--- DATASET RECORDS ---

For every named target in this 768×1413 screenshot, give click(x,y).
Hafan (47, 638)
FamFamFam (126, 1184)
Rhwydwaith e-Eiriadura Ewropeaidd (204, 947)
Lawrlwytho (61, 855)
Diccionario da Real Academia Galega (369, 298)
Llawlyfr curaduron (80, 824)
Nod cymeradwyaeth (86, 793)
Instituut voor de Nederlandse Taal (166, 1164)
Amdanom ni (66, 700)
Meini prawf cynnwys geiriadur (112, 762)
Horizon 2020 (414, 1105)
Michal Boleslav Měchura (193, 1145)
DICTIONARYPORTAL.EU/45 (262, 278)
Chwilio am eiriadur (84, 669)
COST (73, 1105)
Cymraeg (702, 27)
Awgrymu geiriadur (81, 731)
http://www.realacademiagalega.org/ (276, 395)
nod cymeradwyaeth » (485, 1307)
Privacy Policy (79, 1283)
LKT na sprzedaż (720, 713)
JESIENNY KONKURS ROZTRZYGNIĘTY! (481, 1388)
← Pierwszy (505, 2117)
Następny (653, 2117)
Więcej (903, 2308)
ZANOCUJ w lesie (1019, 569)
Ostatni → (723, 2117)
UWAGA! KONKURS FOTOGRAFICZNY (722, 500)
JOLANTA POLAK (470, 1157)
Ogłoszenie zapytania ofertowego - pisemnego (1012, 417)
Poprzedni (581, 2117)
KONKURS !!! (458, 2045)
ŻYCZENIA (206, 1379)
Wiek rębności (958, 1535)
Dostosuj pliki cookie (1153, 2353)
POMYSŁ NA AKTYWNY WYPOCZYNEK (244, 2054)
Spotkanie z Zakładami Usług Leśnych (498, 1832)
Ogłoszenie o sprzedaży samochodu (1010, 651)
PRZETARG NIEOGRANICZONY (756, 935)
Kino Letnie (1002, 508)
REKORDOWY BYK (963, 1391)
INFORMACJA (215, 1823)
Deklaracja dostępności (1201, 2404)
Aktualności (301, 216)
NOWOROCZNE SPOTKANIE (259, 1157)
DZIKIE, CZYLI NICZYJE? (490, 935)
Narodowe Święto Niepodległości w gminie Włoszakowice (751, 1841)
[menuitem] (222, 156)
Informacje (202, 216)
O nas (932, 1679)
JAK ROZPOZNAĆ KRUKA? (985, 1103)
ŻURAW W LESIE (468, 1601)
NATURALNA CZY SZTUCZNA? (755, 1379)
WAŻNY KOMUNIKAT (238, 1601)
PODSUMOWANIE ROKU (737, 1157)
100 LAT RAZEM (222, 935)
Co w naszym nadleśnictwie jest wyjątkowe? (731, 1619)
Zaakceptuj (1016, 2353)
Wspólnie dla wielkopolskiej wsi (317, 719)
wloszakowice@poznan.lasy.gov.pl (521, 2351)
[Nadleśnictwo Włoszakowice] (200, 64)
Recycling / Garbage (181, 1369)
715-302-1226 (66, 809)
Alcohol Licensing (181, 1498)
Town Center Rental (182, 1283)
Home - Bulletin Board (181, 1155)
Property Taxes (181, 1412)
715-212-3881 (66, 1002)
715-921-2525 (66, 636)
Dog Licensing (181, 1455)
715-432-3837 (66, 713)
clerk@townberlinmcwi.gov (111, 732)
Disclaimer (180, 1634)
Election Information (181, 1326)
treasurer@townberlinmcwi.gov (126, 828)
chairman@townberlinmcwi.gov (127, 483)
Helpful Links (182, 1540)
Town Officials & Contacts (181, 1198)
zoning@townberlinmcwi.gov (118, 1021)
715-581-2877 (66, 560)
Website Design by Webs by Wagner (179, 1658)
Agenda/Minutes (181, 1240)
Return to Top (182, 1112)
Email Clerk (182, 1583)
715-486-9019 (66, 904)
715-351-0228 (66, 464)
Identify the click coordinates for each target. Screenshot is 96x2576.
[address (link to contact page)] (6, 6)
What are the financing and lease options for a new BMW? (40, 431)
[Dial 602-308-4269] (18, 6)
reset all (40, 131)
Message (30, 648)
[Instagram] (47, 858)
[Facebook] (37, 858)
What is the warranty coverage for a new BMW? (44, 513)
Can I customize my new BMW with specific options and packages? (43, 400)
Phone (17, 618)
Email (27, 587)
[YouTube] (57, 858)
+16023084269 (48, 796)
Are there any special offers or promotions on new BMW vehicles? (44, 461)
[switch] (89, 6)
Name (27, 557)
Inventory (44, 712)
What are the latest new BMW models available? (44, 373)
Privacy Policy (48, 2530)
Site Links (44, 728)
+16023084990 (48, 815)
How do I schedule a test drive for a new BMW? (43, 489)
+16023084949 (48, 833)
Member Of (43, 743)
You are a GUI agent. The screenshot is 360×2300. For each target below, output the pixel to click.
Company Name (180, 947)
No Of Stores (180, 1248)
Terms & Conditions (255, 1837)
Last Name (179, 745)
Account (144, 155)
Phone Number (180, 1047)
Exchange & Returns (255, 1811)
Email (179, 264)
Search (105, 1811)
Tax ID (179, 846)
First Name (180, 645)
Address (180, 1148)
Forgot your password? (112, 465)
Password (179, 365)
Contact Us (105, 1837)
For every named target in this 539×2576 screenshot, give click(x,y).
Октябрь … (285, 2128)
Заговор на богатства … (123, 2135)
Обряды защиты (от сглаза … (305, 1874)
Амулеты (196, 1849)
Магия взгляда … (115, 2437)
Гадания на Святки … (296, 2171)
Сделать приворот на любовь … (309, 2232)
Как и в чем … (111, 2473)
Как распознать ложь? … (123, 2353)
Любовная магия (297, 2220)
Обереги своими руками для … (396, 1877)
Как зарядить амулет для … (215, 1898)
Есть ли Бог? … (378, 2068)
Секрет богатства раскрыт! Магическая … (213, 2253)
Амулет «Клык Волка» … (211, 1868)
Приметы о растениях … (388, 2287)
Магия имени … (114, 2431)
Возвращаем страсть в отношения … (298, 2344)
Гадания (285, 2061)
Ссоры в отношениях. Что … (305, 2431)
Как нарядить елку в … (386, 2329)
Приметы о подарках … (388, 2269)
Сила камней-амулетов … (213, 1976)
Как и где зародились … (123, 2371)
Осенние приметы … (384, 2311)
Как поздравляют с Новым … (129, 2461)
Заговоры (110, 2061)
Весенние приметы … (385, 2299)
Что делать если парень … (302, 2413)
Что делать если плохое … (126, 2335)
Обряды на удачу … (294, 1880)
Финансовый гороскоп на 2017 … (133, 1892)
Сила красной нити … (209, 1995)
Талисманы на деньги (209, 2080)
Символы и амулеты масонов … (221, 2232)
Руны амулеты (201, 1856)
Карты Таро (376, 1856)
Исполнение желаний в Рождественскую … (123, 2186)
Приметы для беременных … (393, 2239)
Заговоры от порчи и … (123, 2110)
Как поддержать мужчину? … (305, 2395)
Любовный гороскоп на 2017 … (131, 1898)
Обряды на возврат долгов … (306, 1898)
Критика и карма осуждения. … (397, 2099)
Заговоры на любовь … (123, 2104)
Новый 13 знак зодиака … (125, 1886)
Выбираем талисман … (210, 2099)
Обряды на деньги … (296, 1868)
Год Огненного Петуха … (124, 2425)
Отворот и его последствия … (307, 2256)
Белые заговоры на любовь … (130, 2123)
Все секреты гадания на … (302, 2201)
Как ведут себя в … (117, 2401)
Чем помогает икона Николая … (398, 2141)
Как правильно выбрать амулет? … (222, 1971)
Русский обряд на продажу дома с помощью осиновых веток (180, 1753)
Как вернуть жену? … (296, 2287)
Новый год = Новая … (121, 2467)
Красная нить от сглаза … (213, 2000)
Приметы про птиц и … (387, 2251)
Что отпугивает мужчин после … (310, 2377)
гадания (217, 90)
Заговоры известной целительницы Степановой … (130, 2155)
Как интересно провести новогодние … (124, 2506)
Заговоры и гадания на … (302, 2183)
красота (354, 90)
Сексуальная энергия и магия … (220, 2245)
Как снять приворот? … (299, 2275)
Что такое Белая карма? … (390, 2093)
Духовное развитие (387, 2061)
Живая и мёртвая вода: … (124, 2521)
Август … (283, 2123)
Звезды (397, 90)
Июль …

---

ACTIVITY => Only the lines from the first line of the records through the line with "100 LAT RAZEM (222, 935)" should be reproduced, exactly and with nothing added.

RESULT =>
For every named target in this 768×1413 screenshot, give click(x,y).
Hafan (47, 638)
FamFamFam (126, 1184)
Rhwydwaith e-Eiriadura Ewropeaidd (204, 947)
Lawrlwytho (61, 855)
Diccionario da Real Academia Galega (369, 298)
Llawlyfr curaduron (80, 824)
Nod cymeradwyaeth (86, 793)
Instituut voor de Nederlandse Taal (166, 1164)
Amdanom ni (66, 700)
Meini prawf cynnwys geiriadur (112, 762)
Horizon 2020 (414, 1105)
Michal Boleslav Měchura (193, 1145)
DICTIONARYPORTAL.EU/45 (262, 278)
Chwilio am eiriadur (84, 669)
COST (73, 1105)
Cymraeg (702, 27)
Awgrymu geiriadur (81, 731)
http://www.realacademiagalega.org/ (276, 395)
nod cymeradwyaeth » (485, 1307)
Privacy Policy (79, 1283)
LKT na sprzedaż (720, 713)
JESIENNY KONKURS ROZTRZYGNIĘTY! (481, 1388)
← Pierwszy (505, 2117)
Następny (653, 2117)
Więcej (903, 2308)
ZANOCUJ w lesie (1019, 569)
Ostatni → (723, 2117)
UWAGA! KONKURS FOTOGRAFICZNY (722, 500)
JOLANTA POLAK (470, 1157)
Ogłoszenie zapytania ofertowego - pisemnego (1012, 417)
Poprzedni (581, 2117)
KONKURS !!! (458, 2045)
ŻYCZENIA (206, 1379)
Wiek rębności (958, 1535)
Dostosuj pliki cookie (1153, 2353)
POMYSŁ NA AKTYWNY WYPOCZYNEK (244, 2054)
Spotkanie z Zakładami Usług Leśnych (498, 1832)
Ogłoszenie o sprzedaży samochodu (1010, 651)
PRZETARG NIEOGRANICZONY (756, 935)
Kino Letnie (1002, 508)
REKORDOWY BYK (963, 1391)
INFORMACJA (215, 1823)
Deklaracja dostępności (1201, 2404)
Aktualności (301, 216)
NOWOROCZNE SPOTKANIE (259, 1157)
DZIKIE, CZYLI NICZYJE? (490, 935)
Narodowe Święto Niepodległości w gminie Włoszakowice (751, 1841)
[menuitem] (222, 156)
Informacje (202, 216)
O nas (932, 1679)
JAK ROZPOZNAĆ KRUKA? (985, 1103)
ŻURAW W LESIE (468, 1601)
NATURALNA CZY SZTUCZNA? (755, 1379)
WAŻNY KOMUNIKAT (238, 1601)
PODSUMOWANIE ROKU (737, 1157)
100 LAT RAZEM (222, 935)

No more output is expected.